■ Data provided:
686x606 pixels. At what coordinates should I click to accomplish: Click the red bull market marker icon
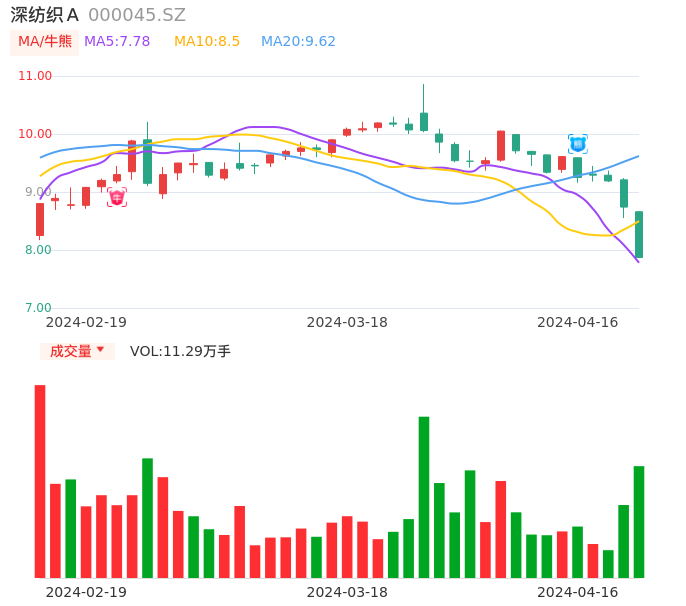(117, 197)
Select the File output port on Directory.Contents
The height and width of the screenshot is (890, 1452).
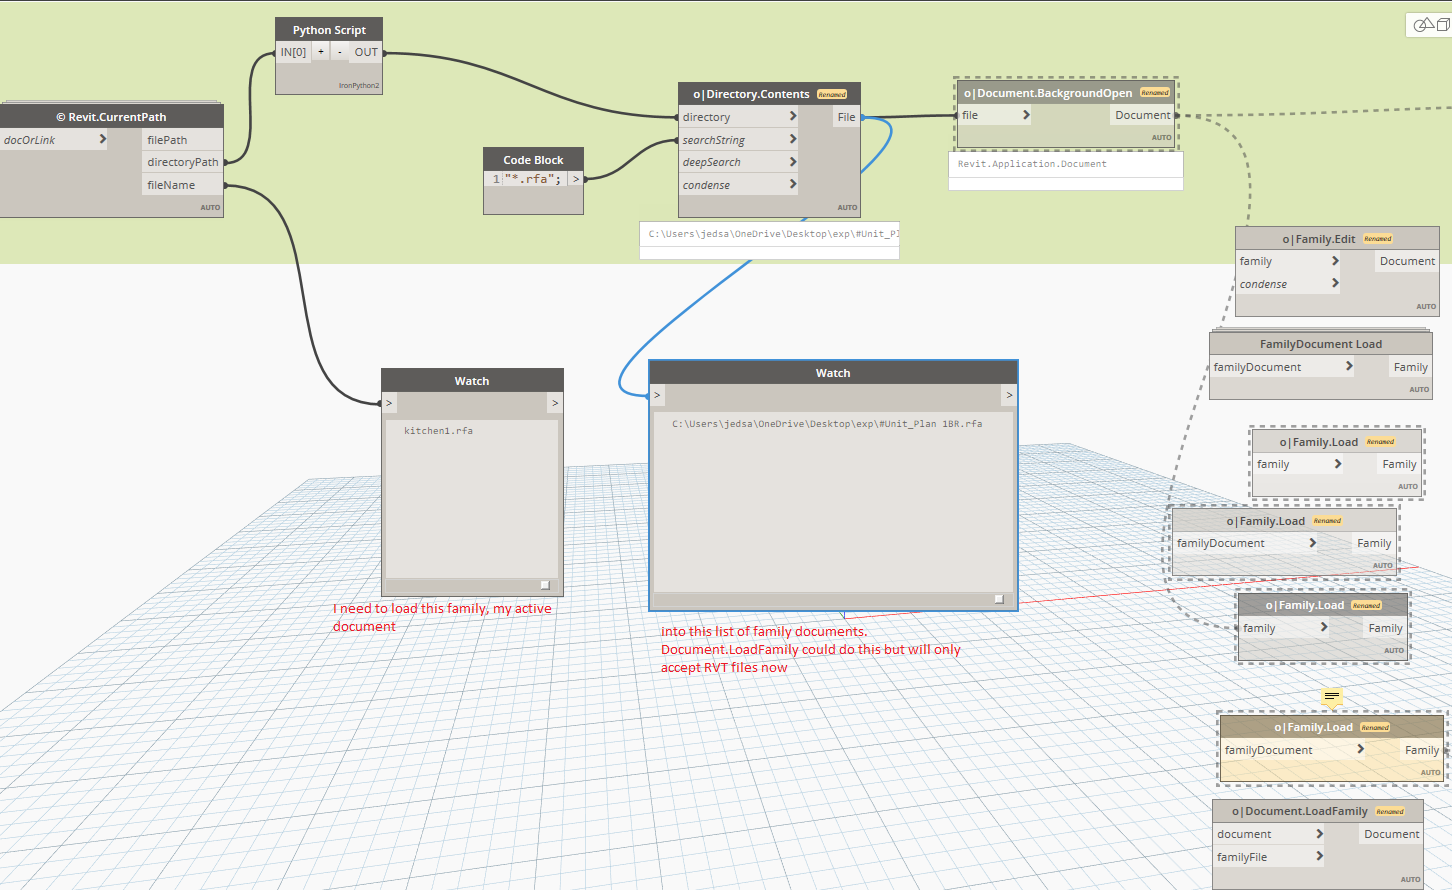click(x=846, y=116)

■ Task goal: What is needed is a word-for-word repeat of every line from the line with "Select the File" to the end of the entries above; leave out the pictures.

■ Response below:
Select the File output port on Directory.Contents
The height and width of the screenshot is (890, 1452).
click(x=846, y=116)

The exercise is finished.